Phosphonium Salts As Potential Guest Substances for Ionic Semiclathrate Hydrates

Tuesday, 11 October 2022
S. Azuma, K. Tsunashima (National Institute of Technology, Wakayama College), J. Shimada, T. Sugahara (Osaka University), and A. Tani (Kobe University)
Semiclathrate hydrates (SCHs) are ionic crystalline compounds consisting of an organic guest cation in several cages formed by hydrogen bonding of water1. SCHs have recently been considered for application to air conditioning systems and refrigeration systems since desirable equilibrium temperatures and the considerable decomposition enthalpies are observed in the solid-liquid equillibria2. Ionic guest substances of SCHs include quaternary onium compounds such as tetrabutylammonium2 and tetrabutylphosphonium based salts3. We report here the preparation and thermodynamic properties of SCHs based on quaternary phosphonium bromides containing an unsaturated carbon-carbon double bond, as shown in Fig. 1, in comparison with the conventional saturated phosphonium salt, such as tetrabutylphosphonium bromide (P4444-Br).

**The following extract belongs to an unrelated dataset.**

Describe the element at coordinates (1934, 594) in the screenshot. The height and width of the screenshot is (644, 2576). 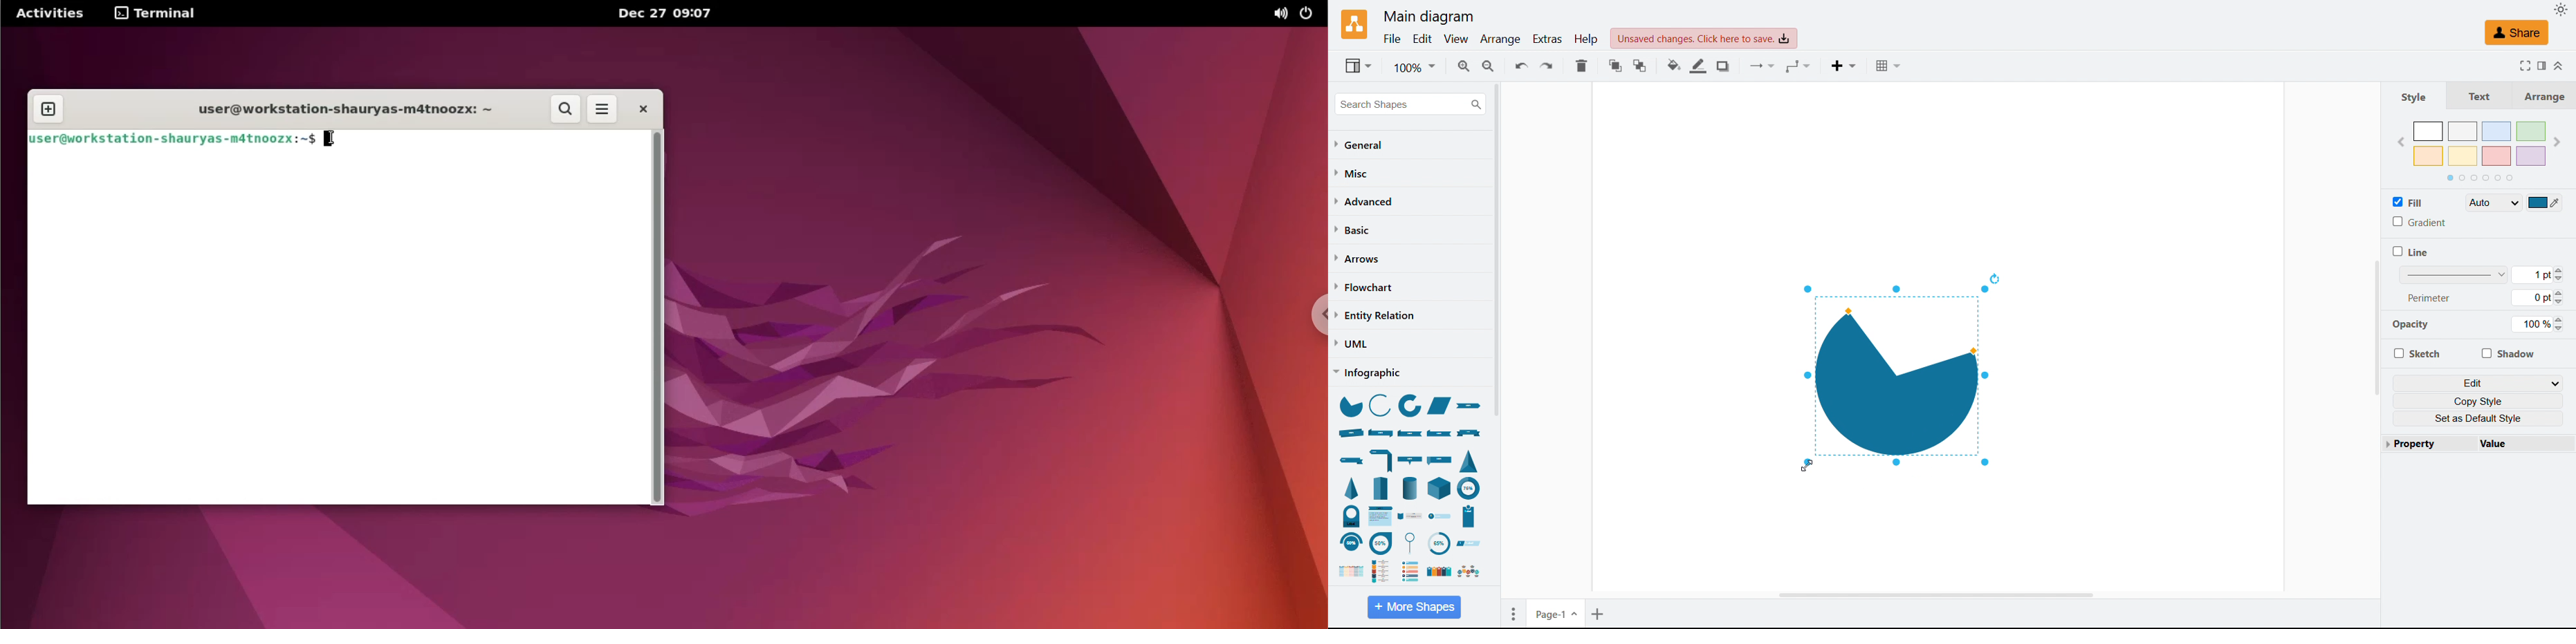
I see `Horizontal scroll bar` at that location.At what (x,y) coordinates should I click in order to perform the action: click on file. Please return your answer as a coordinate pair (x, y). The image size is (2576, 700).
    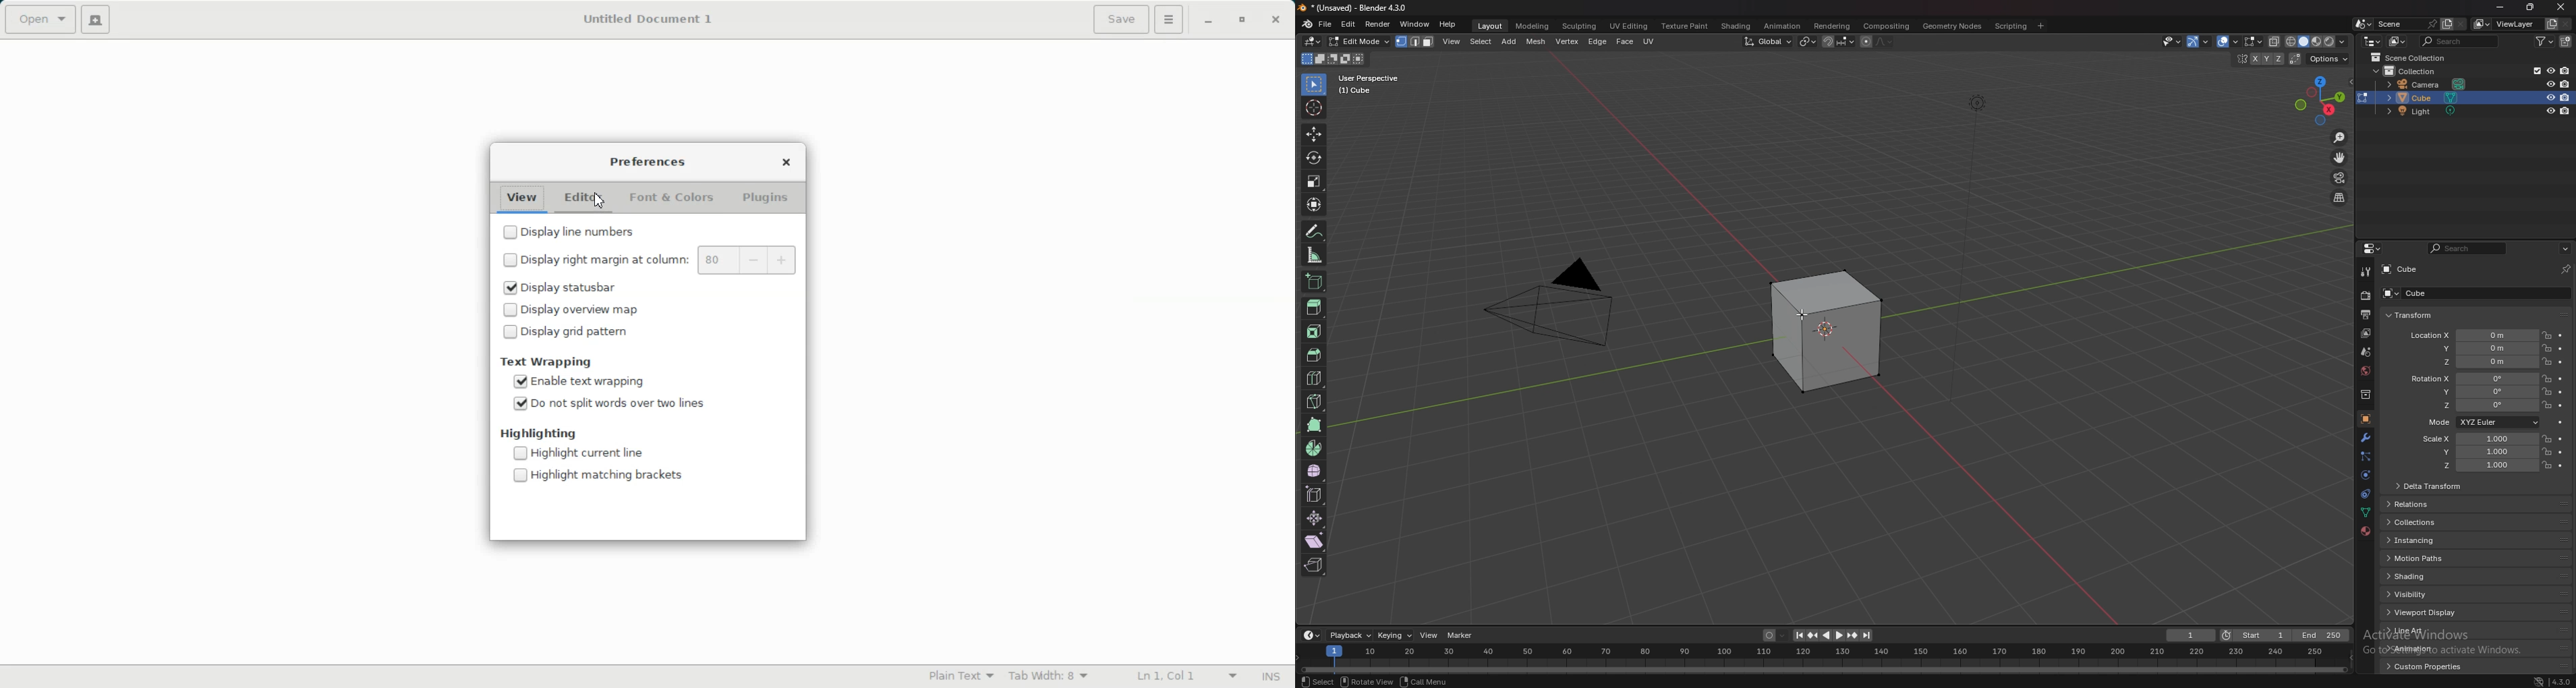
    Looking at the image, I should click on (1325, 24).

The unsaturated phosphonium bromides (P444(1All)-Br and P444(2All)-Br) were synthesized by quaternarization reaction of tributylphosphine with alkenyl bromides in a nitrogen atmosphere. The aqueous solutions were prepared from 5 to 50 w/w %. After thorough stirring, the aqueous solutions were cooled in a freezer to form SCHs. The SCHs were immersed into a thermostatic bath at 268 K for at least 1 day. The temperature in the thermostatic bath was raised from 268 K at a rate of 0.1 K/step (1 step: more than 5 h). The equilibrium temperatures were defined as the temperature at which SCHs were completely dissolved. The ionic crystal structure was analyzed by a powder X-ray diffraction (PXRD) technique, the dissociation enthalpy was measured by a micro differential scanning calorimeter (μDSC).

Fig. 2 depicts the solid-liquid phase equilibrium diagram representing the phase equilibrium temperatures of SCHs. The equilibrium temperature of P444(1All)-Br SCH was higher than P4444-Br SCH. These results might be due to the steric effect of alkenyl group. As shown in Fig. 3, the ionic crystal structure of both P444(1All)-Br and P444(All)-Br SCHs were orthorhombic. The dissociation enthalpy of P444(1All)-Br SCHs and P444(2All)-Br SCHs were 188 J/g and 199 J/g, respectively. The unsaturated phosphonium bromides would be regarded as potential guest substances used for latent heat storage materials in air conditioning systems.

References

  1. M. Oshima, et al, J. Chem. Thermodynamics, 90, 277 (2015).
  2. H. Oyama, et al, Fluid Phase Equilibria, 234, 131 (2005).
  3. J. Shimada, et al, Chem. Eng. Sci., 236, 116514 (2021).